--- What is needed ---
Beginning at whichever line contains "Task: Maximize the main histogram window", reproduce each line of the records below word for word, ending with the last, and add nothing.

--- Dataset excerpts ---
┌────────
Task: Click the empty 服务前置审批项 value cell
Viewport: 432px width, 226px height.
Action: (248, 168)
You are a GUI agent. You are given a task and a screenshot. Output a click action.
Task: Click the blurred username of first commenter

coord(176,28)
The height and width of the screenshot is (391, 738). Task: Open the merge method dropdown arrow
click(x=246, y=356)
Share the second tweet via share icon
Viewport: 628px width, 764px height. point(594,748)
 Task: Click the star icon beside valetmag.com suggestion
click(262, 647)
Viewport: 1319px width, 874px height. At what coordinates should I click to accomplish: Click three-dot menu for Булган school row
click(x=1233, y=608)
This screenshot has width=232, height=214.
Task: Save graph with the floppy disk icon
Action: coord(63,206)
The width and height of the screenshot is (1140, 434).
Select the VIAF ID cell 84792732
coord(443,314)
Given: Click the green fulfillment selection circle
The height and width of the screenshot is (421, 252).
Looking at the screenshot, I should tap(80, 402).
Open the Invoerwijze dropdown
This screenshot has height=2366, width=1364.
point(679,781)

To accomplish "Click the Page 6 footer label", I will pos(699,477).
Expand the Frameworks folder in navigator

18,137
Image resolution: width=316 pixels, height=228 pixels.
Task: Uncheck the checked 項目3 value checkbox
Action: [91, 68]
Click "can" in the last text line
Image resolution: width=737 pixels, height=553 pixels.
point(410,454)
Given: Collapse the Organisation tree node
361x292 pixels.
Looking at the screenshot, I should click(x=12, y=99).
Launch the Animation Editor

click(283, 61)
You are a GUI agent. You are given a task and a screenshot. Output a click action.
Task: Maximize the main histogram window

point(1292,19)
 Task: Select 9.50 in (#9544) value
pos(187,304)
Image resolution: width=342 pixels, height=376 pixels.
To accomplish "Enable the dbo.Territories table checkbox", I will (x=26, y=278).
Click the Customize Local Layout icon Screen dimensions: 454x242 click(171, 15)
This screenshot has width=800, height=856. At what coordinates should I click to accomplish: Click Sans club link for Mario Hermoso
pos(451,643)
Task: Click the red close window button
└────────
--- Solution ---
Task: Maximize the main histogram window

point(1292,19)
 Task: Select 9.50 in (#9544) value
pos(187,304)
Image resolution: width=342 pixels, height=376 pixels.
To accomplish "Enable the dbo.Territories table checkbox", I will (x=26, y=278).
Click the Customize Local Layout icon Screen dimensions: 454x242 click(171, 15)
This screenshot has width=800, height=856. At what coordinates should I click to accomplish: Click Sans club link for Mario Hermoso
pos(451,643)
Task: Click the red close window button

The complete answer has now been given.